## INSTRUCTIONS TO FOLLOW
The expected answer holds every line from the first line of the data below through the line containing "[ author ] (391, 199)", exactly as written, and no other line.

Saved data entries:
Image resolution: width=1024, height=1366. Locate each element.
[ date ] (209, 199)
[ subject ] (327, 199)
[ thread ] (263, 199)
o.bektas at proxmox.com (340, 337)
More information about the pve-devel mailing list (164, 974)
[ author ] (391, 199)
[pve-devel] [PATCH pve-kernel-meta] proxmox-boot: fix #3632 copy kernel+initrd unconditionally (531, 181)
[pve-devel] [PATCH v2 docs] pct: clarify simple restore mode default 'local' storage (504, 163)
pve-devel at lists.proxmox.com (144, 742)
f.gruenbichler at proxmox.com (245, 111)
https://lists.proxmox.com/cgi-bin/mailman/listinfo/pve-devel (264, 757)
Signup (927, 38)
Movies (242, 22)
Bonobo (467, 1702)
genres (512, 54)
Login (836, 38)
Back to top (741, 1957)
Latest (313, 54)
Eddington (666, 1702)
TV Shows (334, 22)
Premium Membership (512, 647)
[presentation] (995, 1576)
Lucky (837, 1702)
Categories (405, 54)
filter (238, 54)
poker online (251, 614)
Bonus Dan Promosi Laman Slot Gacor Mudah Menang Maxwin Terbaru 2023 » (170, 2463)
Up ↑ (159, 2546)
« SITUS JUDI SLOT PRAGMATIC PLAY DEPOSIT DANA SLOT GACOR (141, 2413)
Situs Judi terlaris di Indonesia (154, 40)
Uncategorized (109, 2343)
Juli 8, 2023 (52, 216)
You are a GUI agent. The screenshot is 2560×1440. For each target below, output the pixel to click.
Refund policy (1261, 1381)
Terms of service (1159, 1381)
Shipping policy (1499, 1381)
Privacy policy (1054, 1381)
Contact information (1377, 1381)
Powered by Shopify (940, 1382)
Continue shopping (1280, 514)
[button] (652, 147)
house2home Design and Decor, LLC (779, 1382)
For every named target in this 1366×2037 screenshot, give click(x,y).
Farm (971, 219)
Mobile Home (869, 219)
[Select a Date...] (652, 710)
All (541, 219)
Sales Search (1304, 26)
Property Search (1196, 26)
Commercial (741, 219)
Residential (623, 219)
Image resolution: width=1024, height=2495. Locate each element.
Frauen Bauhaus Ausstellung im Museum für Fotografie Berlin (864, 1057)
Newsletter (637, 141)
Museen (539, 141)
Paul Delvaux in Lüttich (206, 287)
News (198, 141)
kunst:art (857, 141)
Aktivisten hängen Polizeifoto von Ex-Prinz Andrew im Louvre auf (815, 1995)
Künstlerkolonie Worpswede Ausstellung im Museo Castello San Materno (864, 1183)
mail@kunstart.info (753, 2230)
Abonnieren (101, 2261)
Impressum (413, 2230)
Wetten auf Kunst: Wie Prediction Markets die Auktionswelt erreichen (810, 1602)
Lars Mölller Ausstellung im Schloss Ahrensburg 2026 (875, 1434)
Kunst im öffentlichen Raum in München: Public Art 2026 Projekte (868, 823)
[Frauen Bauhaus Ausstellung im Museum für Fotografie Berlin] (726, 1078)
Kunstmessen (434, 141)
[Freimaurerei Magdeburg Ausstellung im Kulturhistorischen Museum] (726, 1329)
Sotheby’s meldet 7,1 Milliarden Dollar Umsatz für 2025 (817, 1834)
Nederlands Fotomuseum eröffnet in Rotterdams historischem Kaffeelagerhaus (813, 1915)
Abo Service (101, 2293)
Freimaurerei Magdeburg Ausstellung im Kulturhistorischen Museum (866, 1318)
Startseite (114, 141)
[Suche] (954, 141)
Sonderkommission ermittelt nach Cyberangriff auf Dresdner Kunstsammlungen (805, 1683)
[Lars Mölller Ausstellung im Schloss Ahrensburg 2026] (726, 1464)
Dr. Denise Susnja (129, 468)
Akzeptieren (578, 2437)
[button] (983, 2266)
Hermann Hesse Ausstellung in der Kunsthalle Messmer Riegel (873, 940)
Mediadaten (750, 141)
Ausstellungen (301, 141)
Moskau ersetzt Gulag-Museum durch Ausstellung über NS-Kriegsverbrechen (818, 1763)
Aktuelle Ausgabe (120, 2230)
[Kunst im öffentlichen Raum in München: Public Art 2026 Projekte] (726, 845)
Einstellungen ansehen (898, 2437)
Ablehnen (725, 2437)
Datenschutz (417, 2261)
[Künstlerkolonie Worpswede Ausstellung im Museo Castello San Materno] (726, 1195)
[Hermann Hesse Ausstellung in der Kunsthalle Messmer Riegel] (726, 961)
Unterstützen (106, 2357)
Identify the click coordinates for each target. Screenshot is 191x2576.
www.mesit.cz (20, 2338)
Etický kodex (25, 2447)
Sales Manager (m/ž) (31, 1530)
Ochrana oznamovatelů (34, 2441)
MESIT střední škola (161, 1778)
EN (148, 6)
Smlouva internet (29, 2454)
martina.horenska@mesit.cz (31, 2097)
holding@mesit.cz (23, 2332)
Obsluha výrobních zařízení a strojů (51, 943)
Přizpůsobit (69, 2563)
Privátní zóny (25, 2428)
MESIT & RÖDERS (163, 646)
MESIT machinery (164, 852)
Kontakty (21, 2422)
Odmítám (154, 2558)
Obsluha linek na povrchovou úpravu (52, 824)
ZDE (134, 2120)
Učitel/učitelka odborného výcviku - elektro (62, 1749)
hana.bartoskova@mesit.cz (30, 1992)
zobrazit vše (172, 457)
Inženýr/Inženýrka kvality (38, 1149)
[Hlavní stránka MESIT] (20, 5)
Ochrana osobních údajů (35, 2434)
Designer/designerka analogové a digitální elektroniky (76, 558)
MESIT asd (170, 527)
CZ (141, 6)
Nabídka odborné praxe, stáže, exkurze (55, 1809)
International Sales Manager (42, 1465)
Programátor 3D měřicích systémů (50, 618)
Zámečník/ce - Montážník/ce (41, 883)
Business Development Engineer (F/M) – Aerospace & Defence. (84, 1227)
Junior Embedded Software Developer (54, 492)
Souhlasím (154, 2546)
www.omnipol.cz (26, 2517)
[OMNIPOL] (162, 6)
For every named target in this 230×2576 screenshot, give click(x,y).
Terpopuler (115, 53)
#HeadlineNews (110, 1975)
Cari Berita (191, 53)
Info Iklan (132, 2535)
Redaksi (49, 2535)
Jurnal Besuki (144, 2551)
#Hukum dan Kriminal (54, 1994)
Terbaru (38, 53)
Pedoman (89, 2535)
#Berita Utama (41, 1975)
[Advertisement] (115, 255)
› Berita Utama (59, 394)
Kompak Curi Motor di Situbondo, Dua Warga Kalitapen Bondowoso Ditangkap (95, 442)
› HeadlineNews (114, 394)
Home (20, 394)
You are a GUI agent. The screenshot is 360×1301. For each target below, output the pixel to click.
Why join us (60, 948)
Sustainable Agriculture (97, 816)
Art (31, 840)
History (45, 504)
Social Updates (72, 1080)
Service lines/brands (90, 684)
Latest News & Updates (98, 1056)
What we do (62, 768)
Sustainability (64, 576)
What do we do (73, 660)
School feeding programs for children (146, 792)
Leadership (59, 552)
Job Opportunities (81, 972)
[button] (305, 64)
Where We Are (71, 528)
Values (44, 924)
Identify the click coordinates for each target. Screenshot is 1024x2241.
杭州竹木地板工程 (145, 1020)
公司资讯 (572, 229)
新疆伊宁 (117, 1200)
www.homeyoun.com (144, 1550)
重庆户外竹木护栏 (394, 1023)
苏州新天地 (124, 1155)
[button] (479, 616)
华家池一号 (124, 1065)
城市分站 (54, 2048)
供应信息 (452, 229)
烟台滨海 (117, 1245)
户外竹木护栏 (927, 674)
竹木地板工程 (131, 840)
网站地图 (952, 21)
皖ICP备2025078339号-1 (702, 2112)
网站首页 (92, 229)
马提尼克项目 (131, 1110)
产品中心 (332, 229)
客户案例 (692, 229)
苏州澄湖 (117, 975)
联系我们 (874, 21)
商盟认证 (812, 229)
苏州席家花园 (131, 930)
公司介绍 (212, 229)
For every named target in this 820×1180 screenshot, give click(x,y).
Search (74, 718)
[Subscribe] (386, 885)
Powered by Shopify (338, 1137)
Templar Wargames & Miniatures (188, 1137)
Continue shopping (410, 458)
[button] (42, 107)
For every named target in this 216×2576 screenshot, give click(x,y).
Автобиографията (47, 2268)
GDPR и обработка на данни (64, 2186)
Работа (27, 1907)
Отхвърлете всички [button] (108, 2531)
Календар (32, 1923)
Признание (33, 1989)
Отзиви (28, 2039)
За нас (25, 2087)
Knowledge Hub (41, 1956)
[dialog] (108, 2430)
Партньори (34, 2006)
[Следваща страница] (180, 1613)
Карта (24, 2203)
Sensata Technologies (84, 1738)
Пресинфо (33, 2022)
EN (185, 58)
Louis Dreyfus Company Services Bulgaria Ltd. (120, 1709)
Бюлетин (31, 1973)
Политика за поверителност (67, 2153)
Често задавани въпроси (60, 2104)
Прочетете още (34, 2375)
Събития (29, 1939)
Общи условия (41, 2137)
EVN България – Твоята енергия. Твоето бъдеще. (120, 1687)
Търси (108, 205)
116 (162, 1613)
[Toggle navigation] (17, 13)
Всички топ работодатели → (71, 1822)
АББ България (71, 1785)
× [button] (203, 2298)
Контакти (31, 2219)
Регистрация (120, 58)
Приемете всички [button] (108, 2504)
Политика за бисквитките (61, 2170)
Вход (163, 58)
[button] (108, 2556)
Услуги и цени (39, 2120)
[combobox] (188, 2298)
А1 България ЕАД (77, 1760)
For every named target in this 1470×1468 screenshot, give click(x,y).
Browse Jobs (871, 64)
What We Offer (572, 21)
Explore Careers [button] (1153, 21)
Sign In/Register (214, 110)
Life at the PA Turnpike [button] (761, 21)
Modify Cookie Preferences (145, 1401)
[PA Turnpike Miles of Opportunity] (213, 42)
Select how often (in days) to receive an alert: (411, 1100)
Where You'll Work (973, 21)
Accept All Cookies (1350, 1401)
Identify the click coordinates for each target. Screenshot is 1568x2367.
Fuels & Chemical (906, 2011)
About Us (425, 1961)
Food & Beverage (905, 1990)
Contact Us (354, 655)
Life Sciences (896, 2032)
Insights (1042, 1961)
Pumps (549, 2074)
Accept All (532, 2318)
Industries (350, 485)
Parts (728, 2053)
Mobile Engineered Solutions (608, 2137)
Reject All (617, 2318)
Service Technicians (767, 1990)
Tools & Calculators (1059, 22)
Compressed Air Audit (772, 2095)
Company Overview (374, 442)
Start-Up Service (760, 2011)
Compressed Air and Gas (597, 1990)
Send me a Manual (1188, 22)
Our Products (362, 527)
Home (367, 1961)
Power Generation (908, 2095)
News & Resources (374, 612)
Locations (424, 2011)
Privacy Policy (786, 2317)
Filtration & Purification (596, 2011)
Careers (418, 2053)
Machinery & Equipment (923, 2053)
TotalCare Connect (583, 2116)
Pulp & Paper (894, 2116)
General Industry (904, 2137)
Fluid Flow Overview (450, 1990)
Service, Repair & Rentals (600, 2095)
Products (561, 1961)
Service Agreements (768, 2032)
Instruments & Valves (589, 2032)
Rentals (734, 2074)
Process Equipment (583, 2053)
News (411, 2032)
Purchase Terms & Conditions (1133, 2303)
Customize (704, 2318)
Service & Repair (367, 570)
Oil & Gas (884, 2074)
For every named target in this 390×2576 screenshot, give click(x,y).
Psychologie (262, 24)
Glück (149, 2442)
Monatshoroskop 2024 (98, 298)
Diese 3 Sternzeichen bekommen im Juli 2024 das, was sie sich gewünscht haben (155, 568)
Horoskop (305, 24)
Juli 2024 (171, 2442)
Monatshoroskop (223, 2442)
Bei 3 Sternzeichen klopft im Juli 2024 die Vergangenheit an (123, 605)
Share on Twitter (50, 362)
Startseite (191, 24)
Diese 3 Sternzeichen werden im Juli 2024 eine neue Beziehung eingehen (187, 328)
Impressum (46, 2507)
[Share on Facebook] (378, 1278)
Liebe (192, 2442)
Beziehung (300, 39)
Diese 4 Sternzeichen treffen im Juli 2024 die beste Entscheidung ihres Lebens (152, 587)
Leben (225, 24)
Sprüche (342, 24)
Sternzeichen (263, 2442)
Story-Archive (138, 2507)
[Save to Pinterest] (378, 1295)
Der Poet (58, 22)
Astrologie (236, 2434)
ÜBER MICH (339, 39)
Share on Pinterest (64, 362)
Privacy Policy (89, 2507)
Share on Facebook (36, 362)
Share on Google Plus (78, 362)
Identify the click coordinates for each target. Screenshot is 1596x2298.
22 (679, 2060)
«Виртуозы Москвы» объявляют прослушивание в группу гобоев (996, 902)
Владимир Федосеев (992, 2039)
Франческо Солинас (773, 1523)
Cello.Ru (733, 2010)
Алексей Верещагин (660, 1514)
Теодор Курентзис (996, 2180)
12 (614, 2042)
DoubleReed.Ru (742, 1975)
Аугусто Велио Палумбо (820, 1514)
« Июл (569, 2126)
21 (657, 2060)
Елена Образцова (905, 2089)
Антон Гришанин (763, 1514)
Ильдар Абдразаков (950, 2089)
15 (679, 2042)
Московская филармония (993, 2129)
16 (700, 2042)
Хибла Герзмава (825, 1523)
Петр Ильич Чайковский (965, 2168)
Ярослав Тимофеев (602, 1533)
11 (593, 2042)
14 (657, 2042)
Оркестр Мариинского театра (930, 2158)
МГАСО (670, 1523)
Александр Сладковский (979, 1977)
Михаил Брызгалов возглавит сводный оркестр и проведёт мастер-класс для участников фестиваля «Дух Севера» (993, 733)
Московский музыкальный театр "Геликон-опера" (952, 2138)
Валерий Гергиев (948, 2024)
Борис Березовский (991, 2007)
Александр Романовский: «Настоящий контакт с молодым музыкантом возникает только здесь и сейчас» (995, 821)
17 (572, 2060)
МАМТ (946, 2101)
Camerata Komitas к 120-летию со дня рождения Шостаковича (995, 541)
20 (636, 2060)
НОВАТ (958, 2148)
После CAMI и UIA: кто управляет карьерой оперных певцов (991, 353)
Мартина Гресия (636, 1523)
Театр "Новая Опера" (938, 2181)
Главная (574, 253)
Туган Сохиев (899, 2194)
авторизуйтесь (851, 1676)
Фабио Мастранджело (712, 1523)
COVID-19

## PROBLEM SOLUTION
Image resolution: width=1024, height=1366. Locate each element.
[ date ] (209, 199)
[ subject ] (327, 199)
[ thread ] (263, 199)
o.bektas at proxmox.com (340, 337)
More information about the pve-devel mailing list (164, 974)
[ author ] (391, 199)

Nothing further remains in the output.